Things will get better just keep thinking positively. Things always get better trust me. At least you are almost done with highschool. College will be exciting. Get to meet a lot of new people : )


----------



## TheNobleSugarCube

I feel this way quite a bit, and even with my closest friends (I only have about two) I still feel really out of place and unneeded by them. I almost always feel like a third wheel in pretty much everything. 

So, do I have any friends? Barely, but even then, I don't think they enjoy the company I give. It's more of a pity thing.


----------



## notMiceElf

I'm just posting to say I'm exactly the same except I would stray from bigger groups and sit by myself anywhere I could.

I'm just posting to tell you that you are not alone.. (well you are and so am I) and other people have the same issues as you do.


----------



## notMiceElf

that kid said:


> friends? who need friends when you got internet?


No one listen to him!


----------



## nycdude

I remember being in high school with just Random friends, never hung out with anyone as far as i can remember.
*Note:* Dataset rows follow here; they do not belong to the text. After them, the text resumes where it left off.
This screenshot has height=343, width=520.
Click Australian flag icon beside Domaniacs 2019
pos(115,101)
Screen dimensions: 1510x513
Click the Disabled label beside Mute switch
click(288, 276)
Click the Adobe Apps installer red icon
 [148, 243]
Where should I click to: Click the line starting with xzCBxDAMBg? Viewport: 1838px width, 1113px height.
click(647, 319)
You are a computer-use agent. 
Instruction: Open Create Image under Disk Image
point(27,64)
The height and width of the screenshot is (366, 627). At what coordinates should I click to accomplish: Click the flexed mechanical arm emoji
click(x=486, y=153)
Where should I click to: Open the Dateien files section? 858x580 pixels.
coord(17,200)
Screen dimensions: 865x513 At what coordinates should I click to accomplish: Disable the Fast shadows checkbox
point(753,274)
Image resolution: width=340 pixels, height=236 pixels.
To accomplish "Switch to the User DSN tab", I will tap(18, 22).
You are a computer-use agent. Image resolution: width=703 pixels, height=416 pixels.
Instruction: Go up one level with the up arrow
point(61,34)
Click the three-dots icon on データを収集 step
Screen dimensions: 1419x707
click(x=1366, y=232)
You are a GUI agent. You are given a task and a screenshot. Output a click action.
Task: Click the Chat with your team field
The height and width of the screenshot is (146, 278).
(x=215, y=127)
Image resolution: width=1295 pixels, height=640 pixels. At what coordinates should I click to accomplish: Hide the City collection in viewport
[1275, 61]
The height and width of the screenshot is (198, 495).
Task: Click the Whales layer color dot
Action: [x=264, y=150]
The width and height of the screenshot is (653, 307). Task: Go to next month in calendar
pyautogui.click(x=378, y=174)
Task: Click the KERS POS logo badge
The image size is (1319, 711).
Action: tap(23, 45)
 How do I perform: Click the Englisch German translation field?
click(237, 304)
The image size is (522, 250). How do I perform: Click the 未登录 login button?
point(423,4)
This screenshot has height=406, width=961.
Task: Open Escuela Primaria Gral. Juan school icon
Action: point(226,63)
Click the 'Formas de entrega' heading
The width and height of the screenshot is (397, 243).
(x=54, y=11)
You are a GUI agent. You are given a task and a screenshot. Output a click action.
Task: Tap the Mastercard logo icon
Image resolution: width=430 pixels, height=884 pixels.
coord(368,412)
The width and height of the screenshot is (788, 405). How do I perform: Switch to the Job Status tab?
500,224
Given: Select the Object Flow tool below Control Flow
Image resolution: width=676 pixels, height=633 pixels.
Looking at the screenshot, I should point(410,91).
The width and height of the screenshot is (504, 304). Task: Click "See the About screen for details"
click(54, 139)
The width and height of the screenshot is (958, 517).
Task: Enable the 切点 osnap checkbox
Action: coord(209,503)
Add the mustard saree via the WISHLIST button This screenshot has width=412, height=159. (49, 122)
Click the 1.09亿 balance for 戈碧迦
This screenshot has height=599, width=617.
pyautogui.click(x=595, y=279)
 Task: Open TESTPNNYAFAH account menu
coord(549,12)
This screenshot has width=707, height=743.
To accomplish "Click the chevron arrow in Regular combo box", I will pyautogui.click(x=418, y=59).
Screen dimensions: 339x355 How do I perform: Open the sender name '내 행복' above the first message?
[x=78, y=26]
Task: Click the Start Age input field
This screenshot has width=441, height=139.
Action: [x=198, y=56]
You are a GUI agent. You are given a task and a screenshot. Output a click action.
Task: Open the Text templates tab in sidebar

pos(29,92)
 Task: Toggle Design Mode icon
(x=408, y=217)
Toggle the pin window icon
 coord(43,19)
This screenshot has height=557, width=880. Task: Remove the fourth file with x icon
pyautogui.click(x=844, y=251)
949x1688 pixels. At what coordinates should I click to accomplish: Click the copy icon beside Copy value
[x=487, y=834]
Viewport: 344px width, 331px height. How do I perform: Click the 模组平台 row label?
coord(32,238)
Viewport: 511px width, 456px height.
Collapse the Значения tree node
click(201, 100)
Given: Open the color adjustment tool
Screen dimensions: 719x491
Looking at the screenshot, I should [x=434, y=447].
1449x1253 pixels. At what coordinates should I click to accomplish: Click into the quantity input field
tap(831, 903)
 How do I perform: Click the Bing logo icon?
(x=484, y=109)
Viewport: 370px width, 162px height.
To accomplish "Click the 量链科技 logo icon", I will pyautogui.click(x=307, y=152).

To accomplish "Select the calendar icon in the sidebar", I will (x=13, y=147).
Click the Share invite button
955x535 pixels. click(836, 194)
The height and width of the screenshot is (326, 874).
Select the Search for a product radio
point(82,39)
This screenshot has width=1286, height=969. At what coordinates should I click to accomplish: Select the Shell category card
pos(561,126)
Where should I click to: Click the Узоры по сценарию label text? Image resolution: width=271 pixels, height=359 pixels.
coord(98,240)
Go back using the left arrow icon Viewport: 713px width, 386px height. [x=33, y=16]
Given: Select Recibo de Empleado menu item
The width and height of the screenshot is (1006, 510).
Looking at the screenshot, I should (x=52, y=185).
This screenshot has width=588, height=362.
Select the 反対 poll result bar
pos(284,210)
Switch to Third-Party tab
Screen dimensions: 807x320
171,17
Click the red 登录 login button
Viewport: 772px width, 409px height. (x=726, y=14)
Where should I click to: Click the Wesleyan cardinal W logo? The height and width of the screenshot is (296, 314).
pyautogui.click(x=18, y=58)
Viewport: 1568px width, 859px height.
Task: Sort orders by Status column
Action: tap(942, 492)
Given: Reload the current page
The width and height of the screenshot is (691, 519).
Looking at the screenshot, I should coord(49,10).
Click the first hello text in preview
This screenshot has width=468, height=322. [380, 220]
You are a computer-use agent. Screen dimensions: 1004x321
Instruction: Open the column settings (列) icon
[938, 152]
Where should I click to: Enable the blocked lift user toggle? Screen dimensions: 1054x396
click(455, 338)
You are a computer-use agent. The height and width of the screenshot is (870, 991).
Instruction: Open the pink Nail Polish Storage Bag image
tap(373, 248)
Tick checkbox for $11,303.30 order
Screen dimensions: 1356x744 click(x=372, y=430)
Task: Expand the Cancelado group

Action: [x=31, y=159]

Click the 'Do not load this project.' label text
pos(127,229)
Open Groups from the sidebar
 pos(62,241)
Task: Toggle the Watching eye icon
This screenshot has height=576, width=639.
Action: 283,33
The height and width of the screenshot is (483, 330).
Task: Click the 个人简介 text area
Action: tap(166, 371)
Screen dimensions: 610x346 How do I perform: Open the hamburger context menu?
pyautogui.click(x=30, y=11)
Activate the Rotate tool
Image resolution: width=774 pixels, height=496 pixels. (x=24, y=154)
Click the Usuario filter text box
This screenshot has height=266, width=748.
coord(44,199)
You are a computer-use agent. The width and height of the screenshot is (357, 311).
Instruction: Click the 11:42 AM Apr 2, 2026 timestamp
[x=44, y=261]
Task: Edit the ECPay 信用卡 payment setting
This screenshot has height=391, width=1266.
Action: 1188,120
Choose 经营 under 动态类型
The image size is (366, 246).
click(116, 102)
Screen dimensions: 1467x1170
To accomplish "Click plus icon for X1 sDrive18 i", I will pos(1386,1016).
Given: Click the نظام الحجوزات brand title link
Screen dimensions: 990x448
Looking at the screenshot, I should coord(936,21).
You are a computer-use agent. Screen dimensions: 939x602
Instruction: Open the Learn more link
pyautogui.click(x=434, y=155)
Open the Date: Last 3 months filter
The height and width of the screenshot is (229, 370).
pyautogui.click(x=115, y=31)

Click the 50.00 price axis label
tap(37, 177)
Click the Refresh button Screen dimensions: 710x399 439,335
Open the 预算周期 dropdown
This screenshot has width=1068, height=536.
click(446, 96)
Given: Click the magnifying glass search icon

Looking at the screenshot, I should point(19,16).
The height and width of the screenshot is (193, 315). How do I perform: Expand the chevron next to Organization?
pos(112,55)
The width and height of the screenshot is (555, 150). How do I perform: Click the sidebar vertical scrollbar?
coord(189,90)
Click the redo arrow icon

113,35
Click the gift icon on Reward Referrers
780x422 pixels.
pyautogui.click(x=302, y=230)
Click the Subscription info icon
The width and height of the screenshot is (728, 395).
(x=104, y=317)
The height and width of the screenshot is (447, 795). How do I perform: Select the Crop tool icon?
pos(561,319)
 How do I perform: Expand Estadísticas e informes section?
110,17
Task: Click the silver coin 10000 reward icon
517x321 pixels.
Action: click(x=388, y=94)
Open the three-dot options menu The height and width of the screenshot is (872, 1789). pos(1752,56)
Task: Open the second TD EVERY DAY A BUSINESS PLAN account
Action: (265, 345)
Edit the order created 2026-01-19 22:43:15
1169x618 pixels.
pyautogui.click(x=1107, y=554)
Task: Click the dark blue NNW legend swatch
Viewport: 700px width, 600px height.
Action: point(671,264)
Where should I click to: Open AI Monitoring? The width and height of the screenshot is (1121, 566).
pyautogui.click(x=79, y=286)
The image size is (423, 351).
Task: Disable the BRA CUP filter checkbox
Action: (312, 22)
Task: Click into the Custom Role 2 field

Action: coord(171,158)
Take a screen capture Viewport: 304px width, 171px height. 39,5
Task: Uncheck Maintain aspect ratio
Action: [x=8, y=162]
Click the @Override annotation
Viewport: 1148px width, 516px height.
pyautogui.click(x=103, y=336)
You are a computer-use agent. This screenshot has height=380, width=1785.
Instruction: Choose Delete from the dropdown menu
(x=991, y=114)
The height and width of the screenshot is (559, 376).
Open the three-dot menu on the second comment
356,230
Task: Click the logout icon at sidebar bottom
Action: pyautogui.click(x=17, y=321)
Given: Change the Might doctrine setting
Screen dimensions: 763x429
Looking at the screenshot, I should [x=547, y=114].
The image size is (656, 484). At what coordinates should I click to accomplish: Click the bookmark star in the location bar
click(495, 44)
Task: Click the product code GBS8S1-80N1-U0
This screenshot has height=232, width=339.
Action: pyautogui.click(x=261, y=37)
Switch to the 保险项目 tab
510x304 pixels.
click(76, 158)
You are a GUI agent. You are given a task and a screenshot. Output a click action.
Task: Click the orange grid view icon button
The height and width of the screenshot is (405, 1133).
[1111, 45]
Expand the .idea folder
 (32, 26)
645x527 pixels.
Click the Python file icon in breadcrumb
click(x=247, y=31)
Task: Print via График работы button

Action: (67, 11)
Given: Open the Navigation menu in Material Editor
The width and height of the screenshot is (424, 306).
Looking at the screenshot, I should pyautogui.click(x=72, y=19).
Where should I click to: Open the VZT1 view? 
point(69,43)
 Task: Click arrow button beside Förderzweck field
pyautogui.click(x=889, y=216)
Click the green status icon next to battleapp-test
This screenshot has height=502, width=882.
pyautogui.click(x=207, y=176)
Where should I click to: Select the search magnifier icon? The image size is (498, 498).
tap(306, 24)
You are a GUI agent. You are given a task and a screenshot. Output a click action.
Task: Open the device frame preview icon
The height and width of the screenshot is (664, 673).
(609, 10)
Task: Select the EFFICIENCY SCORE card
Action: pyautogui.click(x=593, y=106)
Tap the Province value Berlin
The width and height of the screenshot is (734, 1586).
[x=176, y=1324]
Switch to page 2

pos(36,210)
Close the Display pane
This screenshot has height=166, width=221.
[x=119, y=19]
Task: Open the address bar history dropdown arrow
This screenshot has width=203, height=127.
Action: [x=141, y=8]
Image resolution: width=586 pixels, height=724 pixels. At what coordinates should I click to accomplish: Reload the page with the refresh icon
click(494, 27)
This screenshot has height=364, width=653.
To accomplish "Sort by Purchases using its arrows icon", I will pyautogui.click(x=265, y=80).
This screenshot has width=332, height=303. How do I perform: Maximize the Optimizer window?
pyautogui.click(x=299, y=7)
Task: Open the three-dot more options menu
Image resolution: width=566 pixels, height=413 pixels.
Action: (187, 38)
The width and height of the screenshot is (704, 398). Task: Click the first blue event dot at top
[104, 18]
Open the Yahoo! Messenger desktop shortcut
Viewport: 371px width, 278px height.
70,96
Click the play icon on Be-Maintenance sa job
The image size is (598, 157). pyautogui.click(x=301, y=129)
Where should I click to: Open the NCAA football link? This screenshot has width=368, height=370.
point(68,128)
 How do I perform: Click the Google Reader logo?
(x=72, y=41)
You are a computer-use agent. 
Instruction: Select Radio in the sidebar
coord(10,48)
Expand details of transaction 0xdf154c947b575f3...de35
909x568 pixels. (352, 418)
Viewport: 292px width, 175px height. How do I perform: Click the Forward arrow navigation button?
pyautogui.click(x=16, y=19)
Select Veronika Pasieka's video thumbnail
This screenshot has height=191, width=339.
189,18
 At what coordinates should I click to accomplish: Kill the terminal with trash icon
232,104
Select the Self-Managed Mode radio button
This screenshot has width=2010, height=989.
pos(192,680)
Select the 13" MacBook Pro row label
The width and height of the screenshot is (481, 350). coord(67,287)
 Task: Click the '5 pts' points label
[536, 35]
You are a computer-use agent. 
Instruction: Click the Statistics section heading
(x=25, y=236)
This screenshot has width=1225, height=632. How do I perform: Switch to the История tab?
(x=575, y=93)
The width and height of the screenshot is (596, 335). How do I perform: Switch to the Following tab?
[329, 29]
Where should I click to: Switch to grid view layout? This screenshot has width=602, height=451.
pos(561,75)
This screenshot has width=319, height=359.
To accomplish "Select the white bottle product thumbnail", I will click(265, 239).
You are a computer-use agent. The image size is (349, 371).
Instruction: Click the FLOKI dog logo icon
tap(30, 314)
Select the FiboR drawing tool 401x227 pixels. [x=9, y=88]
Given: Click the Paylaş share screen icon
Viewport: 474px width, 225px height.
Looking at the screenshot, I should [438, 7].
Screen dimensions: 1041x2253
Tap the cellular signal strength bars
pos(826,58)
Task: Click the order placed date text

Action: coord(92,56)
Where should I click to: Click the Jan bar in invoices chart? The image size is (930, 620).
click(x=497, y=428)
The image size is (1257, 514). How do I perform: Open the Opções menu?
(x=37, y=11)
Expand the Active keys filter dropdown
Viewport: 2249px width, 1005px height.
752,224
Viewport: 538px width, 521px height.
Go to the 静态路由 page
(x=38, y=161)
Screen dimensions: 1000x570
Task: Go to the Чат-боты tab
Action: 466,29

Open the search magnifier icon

I avoided going to the lunch room, i always went to the bathroom or Library when i discovered it LOL. Felt lonely at school, when i saw my random friends hanging out with their friends.


----------



## sliplikespace

My high school life = me feeling like a third wheel among my 'friends'


----------



## boosh

i used to before i started to isolate myself from everyone, now i'm the butt of loads of jokes about me being 'dopey' which is f*cking irritating. 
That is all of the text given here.